Dituliskan sebuah desa bernama Walandhit di Pegunungan Tengger adalah tempat suci yang dihuni oleh Hyang Hulun atau abdi Tuhan.
Prasasti ditemukan di daerah Penanjakan (Desa Wonokitri) Kecamatan Tosari, Kabupaten Pasuruan yang berangka tahun 1327 Saka, atau 1405 M.
Kemudian pada awal abad ke-17, Kerajaan Mataram Islam mulai memperluas kekuasaannya sampai ke Jawa Timur, tapi rakyat di daerah Tengger masih mempertahankan identitasnya dari pengaruh Mataram.
Keadaan berubah bagi masyarakat Tengger di tahun 1764 karena harus takluk dengan pemerintah Belanda, kemudian pada 1785, Belanda mulai mendirikan tempat peristirahatan Tosari dan menanam sayuran Eropa contohnya kentang, wortel dan kubis.

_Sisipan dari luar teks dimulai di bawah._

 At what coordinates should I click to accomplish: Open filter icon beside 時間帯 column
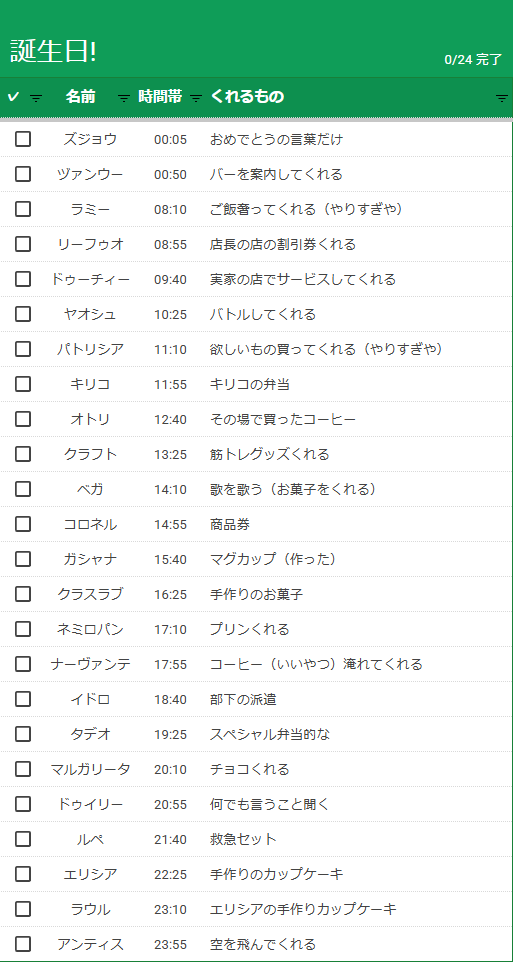196,98
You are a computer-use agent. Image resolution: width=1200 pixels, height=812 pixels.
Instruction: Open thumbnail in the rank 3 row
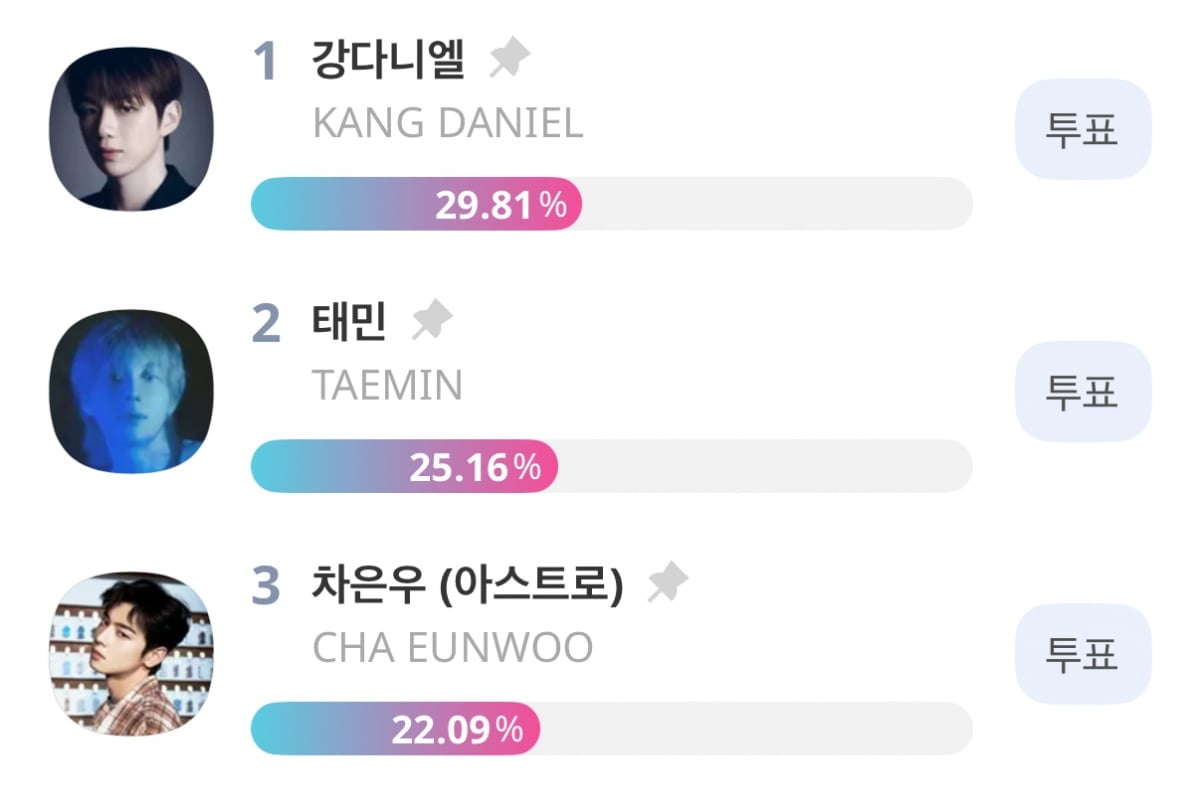[131, 653]
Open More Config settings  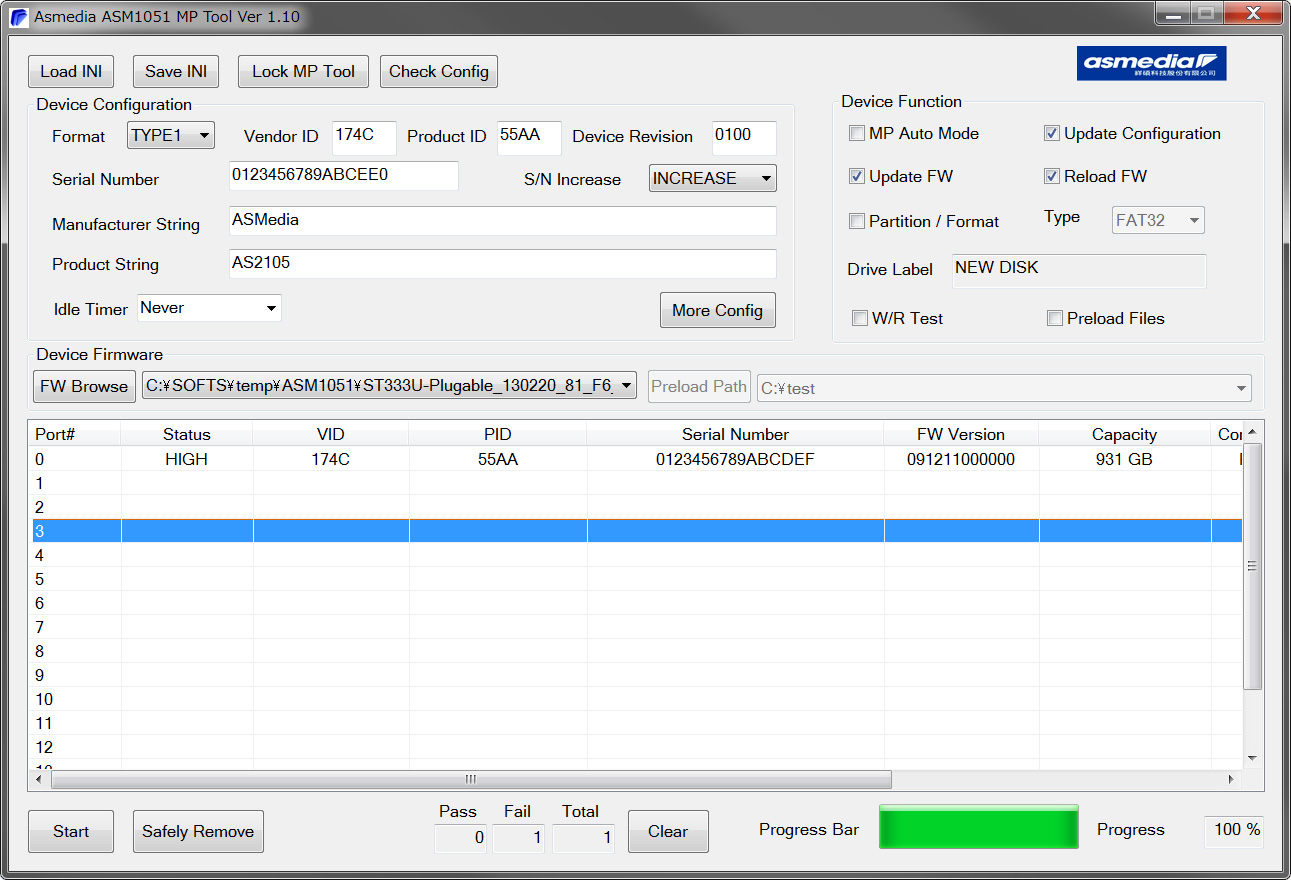point(717,310)
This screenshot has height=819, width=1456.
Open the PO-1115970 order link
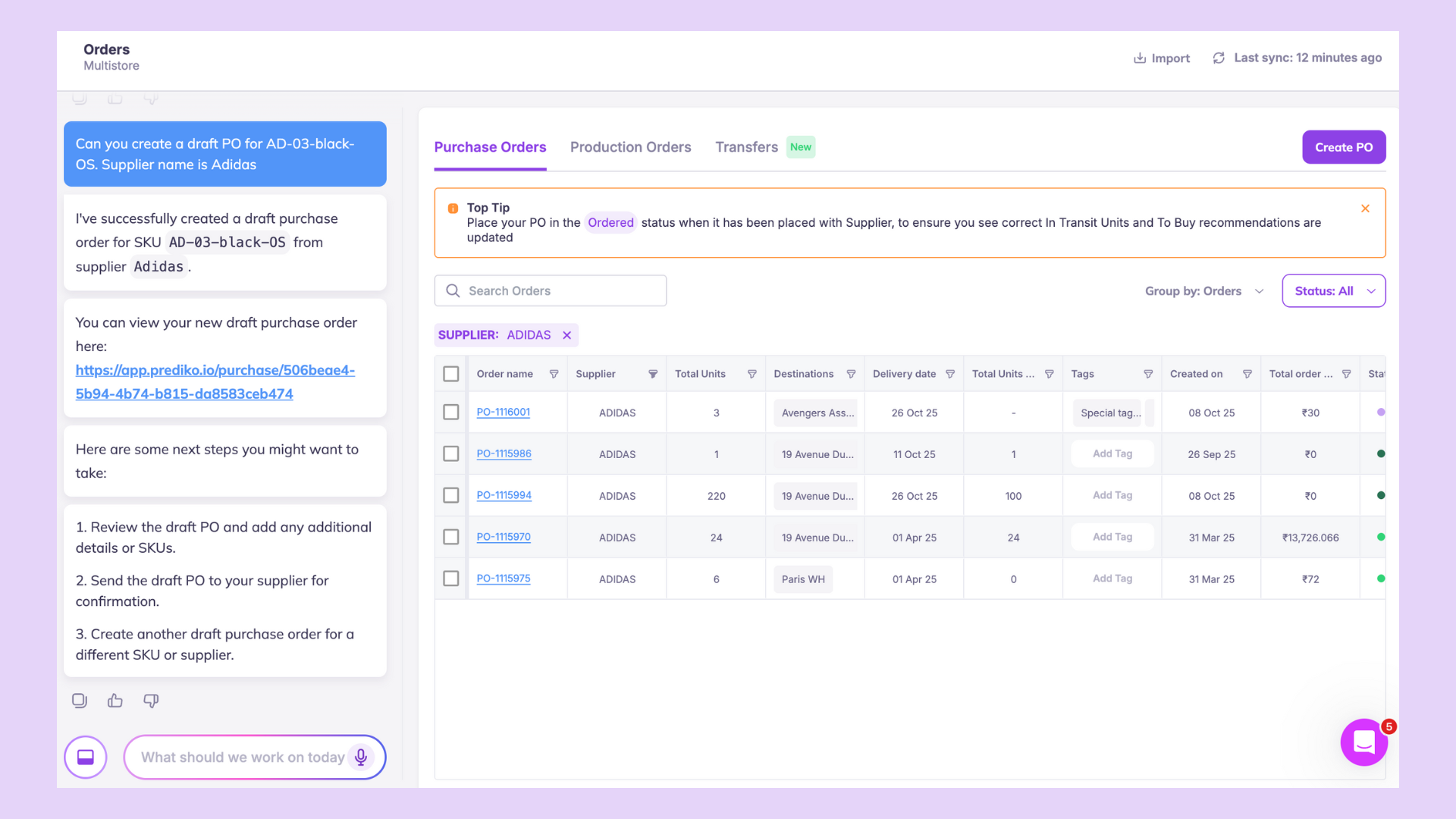tap(504, 537)
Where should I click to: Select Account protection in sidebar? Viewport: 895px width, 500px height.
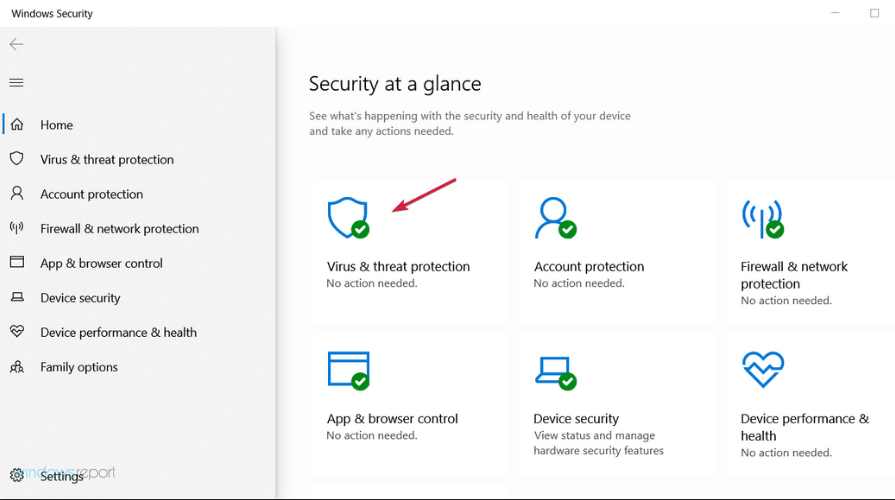[x=91, y=194]
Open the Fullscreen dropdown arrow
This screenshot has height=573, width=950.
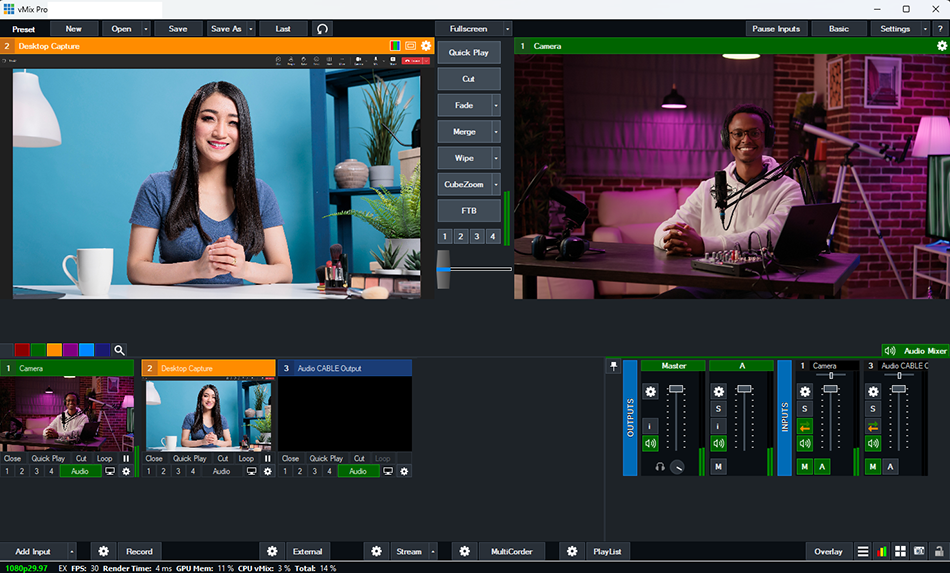coord(507,29)
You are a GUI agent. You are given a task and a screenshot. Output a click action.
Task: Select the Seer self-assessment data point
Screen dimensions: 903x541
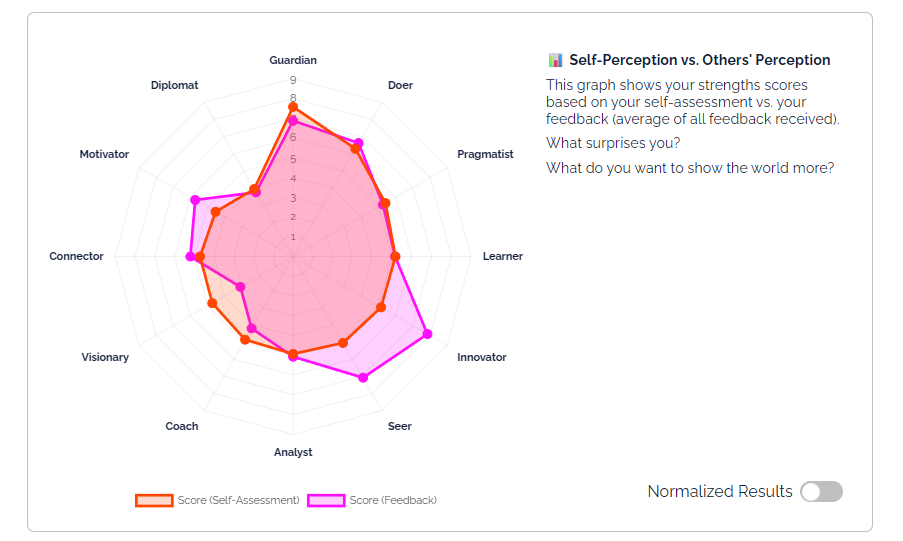pyautogui.click(x=343, y=343)
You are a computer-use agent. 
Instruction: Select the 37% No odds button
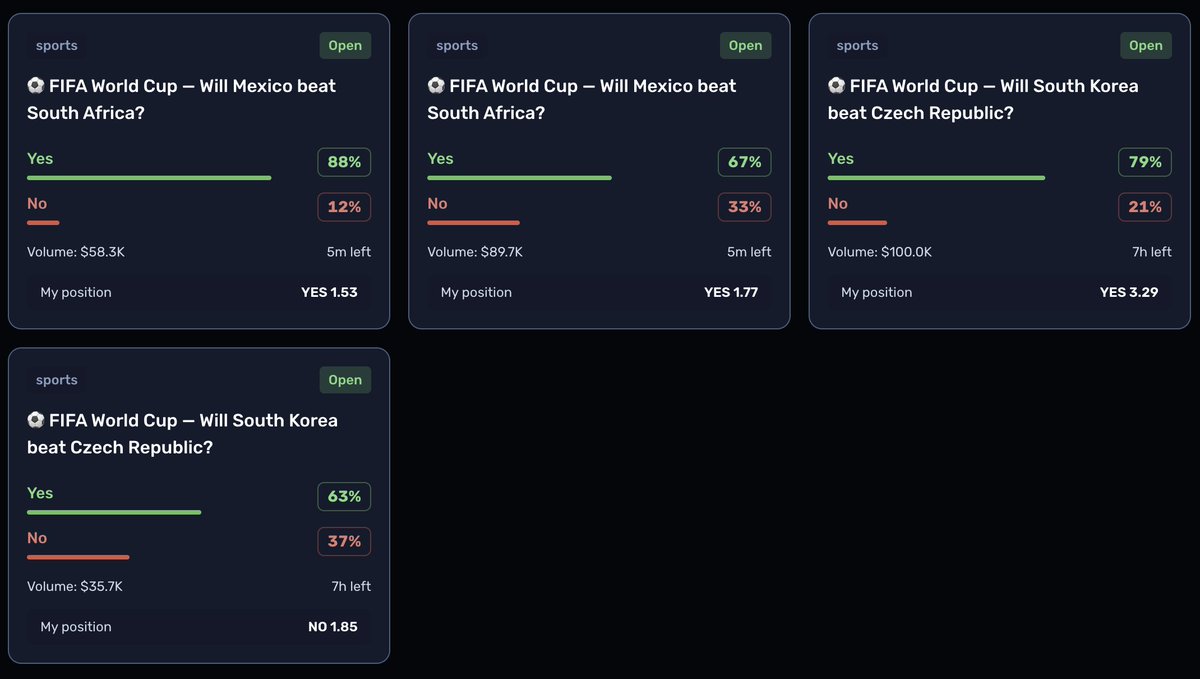(x=344, y=542)
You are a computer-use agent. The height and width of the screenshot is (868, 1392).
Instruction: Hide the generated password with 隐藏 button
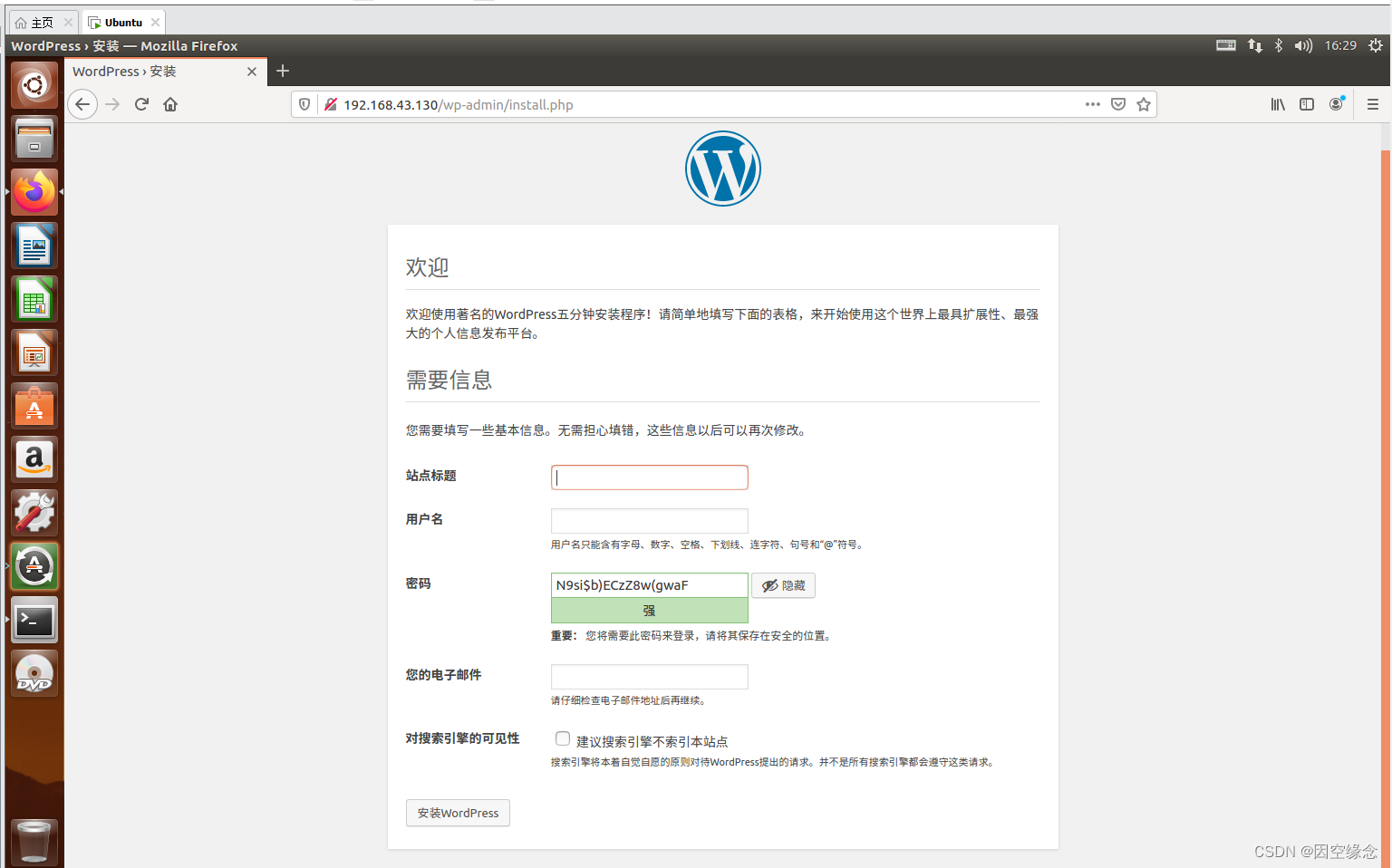tap(783, 585)
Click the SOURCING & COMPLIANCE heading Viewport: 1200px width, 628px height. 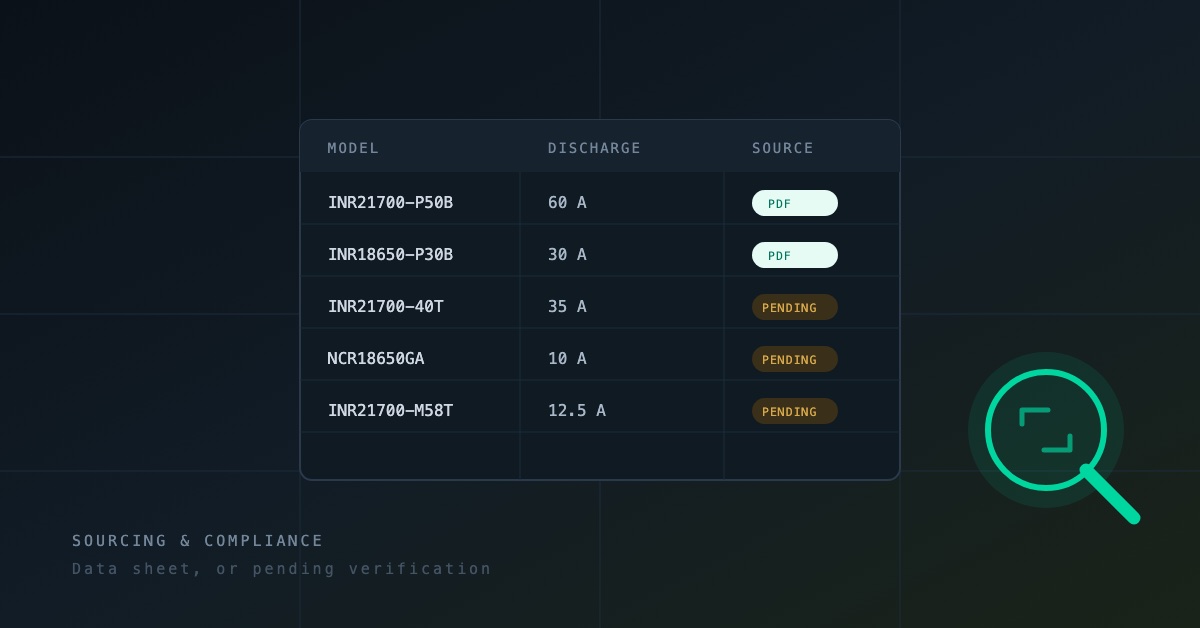pos(198,541)
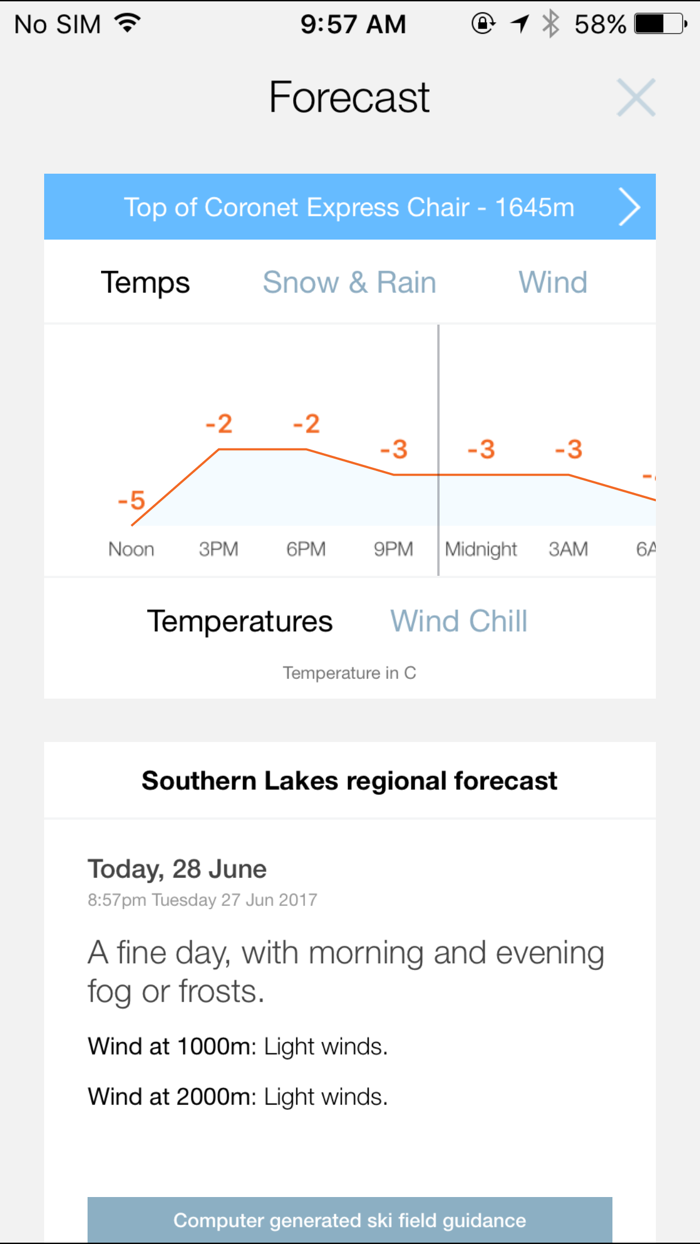The image size is (700, 1244).
Task: Close the Forecast screen with the X
Action: pos(636,97)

"Situasi politik pada abad ke-19 berubah. Kekurangan penduduk di daerah Tengger dan sekitarnya menarik para pendatang dari daerah lain yang mulai memadat," imbuh Yulianti.
Karena mengisolasi diri dari luar selama bertahun-tahun, kondisi sosial Suku Tengger berbeda dengan lainnya.
Ketika hampir semua peradaban Jawa lainnya telah didominasi oleh ajaran Islam, Suku Tengger masih mempertahankan kepercayaan para leluhurnya dari Majapahit.
Diketahui, para leluhur Suku Tengger menganut aliran kepercayaan Siwa-Budha yang kemudian berkembang menjadi agama Hindu seperti yang dipegang oleh Suku Tengger kini.